On the other hand, not moving in to take control of Fallujah could be seen by the terrorists as a sign of weakness by the "occupying" forces. The U.S. military had been warning for a week that if the terrorists didn't honor the cease-fire and surrender their weapons, the Marines would use whatever force necessary to take control of the city.

Well, the terrorists have not turned over their arms. Indeed, they seem to have used the extra time to fortify their strongholds and strengthen their resistance. In short, they've called the U.S. military's bluff. And the military has, instead of following through on its threat, folded its hand.

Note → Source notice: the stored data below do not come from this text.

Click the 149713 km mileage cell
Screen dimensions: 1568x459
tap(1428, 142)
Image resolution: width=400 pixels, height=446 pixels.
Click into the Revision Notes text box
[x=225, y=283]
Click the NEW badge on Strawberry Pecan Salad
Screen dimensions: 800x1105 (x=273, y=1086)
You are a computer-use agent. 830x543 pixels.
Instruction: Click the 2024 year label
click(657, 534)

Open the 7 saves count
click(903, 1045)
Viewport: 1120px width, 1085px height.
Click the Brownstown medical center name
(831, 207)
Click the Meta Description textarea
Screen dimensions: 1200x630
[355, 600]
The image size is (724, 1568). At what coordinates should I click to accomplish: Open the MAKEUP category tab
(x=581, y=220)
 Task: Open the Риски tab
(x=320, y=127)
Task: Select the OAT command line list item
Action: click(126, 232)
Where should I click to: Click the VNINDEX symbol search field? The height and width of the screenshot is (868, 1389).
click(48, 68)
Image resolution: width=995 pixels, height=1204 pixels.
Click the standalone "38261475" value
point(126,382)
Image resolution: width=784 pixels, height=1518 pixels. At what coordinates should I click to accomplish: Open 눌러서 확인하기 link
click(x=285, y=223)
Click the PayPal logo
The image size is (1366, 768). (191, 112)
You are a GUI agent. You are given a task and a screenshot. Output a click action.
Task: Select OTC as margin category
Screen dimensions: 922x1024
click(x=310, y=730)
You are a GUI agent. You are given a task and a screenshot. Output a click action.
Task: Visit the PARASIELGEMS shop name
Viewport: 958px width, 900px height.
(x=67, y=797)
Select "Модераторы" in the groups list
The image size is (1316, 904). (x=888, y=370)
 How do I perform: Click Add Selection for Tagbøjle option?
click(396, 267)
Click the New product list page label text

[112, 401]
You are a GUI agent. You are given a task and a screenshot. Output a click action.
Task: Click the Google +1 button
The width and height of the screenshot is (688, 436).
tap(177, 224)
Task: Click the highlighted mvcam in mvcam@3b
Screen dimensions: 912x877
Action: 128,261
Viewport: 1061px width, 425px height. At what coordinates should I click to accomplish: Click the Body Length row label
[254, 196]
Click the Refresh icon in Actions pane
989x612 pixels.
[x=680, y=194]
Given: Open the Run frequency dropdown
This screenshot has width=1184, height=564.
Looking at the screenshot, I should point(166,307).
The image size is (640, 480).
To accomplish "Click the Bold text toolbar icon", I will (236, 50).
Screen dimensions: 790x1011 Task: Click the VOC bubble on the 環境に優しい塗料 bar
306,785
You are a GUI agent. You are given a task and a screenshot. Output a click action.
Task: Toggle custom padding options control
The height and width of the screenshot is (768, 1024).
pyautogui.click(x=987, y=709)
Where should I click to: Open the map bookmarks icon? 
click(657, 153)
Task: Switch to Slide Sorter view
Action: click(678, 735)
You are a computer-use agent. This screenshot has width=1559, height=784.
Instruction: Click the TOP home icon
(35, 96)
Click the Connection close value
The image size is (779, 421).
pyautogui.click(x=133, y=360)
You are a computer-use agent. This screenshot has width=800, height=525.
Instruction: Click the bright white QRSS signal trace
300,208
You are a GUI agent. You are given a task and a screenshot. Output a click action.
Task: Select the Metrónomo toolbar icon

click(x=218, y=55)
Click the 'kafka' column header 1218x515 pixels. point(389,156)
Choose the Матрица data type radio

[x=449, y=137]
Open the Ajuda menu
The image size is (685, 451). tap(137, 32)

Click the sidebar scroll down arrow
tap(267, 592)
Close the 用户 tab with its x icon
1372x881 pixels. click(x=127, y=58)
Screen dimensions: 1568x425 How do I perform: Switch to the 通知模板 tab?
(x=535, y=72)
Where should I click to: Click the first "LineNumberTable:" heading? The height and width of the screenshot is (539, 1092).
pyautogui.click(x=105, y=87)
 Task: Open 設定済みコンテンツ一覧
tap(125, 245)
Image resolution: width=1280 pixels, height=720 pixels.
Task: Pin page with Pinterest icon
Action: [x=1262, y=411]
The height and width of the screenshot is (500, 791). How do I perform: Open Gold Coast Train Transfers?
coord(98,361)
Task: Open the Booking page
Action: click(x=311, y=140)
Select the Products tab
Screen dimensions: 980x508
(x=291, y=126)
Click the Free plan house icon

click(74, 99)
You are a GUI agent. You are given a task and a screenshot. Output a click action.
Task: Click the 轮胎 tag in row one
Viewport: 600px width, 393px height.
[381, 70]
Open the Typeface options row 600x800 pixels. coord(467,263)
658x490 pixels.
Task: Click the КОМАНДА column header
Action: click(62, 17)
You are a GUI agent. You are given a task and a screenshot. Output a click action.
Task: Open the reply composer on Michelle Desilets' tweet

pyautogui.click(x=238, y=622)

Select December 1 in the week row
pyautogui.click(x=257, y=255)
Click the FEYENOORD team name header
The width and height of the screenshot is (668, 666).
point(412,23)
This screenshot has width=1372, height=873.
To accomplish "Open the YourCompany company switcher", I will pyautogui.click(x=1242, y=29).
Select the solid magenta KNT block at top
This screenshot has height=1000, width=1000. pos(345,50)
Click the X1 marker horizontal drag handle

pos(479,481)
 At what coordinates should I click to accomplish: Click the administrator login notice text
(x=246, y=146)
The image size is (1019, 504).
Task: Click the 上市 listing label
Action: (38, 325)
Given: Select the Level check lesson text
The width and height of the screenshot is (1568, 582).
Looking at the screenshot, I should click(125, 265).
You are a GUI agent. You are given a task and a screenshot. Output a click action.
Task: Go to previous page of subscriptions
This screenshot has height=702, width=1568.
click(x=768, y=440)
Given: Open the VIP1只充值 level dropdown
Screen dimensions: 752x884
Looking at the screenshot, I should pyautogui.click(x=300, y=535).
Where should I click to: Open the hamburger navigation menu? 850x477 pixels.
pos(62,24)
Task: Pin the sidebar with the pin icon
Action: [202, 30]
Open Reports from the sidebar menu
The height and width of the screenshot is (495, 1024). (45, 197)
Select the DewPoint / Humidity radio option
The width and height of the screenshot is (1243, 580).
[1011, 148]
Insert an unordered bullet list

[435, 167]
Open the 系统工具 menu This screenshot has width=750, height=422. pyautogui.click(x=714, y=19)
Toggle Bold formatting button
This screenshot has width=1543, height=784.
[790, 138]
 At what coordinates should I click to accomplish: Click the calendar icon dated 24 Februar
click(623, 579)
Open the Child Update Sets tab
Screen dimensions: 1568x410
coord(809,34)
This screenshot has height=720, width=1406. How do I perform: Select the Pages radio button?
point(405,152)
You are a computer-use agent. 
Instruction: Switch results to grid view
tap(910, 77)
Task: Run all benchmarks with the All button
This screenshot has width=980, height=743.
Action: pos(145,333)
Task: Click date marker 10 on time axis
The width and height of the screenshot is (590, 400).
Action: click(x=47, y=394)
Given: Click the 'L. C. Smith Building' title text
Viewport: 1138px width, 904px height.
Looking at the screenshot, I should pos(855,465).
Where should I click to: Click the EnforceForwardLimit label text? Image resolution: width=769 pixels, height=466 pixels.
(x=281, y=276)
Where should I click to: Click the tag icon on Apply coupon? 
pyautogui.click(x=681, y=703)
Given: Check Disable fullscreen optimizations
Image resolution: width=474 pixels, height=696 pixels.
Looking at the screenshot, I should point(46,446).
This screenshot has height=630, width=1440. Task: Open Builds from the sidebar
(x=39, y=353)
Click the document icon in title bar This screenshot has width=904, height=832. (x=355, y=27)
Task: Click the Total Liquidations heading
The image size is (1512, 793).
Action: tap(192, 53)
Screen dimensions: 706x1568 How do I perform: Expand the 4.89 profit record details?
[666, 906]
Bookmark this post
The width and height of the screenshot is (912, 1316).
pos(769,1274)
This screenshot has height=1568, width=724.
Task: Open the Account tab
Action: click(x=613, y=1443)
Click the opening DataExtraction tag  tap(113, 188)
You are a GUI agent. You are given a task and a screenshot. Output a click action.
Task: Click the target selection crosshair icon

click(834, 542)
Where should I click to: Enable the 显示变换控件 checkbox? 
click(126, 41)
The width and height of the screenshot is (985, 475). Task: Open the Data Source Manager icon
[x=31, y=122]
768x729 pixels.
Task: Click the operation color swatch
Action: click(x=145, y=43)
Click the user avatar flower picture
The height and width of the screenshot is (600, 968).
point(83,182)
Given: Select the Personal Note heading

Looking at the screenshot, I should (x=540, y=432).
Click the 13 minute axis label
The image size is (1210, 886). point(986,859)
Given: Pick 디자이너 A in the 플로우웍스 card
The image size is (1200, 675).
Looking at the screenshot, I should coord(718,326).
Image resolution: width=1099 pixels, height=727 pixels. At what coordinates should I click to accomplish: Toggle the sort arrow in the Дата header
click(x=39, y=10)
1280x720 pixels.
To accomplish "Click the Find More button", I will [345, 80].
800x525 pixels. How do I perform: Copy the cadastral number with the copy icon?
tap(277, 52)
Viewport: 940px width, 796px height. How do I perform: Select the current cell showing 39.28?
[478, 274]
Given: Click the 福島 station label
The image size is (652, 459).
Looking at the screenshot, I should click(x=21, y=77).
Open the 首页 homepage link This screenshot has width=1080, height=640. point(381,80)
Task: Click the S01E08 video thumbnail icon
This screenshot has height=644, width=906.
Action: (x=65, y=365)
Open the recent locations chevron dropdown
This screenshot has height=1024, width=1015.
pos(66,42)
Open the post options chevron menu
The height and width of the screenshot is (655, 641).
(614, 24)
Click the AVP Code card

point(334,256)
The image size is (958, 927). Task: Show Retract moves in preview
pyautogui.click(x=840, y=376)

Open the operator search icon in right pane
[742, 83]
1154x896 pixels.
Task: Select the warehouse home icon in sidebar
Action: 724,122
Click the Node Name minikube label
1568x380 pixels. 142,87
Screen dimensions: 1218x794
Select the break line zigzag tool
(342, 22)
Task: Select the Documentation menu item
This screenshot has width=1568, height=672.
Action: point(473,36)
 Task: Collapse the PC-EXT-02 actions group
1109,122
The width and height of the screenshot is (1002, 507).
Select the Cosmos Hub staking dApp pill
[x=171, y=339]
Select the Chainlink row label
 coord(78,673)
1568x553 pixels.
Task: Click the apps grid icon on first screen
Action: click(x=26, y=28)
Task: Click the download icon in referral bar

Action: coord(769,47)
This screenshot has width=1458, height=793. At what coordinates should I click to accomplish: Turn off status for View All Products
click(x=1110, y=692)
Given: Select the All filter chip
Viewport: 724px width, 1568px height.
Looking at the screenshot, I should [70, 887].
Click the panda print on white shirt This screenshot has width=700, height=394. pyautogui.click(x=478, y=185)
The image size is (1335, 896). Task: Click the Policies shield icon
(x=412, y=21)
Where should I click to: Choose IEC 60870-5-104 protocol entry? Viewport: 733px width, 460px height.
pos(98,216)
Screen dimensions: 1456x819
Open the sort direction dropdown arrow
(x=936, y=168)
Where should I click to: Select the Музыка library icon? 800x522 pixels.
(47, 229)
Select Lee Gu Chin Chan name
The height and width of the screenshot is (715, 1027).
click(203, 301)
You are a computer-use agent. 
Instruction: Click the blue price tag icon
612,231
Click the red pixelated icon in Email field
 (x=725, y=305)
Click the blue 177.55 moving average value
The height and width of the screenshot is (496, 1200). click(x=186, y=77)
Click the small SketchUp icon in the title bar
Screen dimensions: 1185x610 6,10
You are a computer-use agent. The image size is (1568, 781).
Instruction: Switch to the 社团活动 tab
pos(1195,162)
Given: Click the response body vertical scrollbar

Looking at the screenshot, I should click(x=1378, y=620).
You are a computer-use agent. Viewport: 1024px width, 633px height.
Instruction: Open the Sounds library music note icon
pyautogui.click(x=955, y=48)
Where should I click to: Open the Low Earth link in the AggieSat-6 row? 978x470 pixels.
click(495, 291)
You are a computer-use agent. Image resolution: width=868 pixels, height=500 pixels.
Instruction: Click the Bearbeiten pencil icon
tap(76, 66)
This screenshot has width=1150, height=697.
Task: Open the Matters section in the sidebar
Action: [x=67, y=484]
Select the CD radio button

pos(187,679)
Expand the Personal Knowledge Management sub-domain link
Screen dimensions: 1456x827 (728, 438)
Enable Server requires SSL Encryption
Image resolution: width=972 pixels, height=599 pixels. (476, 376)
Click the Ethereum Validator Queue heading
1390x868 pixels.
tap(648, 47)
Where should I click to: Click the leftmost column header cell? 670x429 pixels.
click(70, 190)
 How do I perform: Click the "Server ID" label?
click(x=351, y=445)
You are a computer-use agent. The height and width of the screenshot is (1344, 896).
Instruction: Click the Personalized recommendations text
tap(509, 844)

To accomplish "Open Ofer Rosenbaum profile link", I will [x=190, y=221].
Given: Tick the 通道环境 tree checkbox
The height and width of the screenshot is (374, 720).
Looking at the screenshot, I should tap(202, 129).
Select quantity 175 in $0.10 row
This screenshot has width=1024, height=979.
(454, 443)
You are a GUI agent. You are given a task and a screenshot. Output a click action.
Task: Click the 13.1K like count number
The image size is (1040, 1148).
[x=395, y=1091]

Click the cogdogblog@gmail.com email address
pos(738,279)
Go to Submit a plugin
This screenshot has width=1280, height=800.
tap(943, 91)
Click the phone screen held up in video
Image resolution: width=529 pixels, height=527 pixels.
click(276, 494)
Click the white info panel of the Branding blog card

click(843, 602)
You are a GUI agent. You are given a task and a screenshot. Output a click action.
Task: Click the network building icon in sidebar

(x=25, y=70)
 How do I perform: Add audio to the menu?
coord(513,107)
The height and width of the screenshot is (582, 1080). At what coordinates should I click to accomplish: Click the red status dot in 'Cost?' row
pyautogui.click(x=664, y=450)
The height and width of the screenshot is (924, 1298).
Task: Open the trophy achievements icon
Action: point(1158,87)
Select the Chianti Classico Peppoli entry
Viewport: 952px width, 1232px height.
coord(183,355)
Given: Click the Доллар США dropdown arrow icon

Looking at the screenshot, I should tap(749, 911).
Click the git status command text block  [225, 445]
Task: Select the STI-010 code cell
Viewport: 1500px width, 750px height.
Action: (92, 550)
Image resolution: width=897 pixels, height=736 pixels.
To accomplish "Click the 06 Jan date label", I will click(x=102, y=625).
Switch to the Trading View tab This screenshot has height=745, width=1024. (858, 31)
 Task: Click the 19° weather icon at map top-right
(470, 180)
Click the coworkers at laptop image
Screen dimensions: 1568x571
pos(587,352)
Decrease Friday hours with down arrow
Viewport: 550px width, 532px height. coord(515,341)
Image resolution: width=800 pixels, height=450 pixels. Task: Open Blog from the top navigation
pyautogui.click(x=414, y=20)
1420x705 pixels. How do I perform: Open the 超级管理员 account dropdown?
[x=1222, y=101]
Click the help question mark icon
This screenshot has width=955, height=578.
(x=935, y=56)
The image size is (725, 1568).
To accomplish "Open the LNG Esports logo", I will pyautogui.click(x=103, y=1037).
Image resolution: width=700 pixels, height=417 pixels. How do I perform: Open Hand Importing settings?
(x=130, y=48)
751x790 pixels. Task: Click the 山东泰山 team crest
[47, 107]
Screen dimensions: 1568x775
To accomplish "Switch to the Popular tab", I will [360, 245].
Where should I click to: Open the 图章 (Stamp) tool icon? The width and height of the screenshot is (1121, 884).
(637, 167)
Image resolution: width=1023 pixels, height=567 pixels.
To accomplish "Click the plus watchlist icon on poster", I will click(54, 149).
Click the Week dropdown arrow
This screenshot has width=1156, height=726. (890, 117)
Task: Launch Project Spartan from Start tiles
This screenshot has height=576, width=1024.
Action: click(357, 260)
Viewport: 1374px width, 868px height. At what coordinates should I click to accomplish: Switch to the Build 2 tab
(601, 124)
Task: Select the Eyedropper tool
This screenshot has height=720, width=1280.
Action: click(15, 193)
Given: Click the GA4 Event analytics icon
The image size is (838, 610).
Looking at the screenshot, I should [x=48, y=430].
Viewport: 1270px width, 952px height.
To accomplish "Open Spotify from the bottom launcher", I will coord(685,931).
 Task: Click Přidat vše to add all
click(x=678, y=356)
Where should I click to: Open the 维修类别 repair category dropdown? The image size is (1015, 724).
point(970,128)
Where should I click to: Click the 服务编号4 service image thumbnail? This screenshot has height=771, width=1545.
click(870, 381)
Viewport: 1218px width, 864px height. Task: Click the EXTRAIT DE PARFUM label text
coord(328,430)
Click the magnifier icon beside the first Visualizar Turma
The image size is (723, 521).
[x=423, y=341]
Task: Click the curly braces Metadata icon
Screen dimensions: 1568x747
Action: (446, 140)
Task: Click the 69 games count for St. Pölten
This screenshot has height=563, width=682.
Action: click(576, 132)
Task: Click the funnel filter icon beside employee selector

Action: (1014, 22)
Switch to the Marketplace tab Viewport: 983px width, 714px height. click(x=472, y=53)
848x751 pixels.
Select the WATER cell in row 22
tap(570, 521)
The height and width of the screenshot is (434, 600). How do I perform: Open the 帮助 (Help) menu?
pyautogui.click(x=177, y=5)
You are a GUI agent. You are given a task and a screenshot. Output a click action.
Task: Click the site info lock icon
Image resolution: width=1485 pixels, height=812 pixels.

The decision is to have the Marines conduct joint patrols with the U.S.-trained Iraqi forces around the perimeters of the city. There'll be no attack. Maybe sealing the city off will eventually starve the terrorists into submission - but the U.S. backdown is just as likely to be seen as a sign of weakness and generate more resistance around the country.

Moreover, empty threats undermine credibility. Why should they believe our next warning?

What's particularly troubling about the U.S. decision not to attack is that it wasn't made in the field by commanders, but in the White House by President Bush. Vietnam went off track when politicians started making military decisions. Let's not make that mistake again.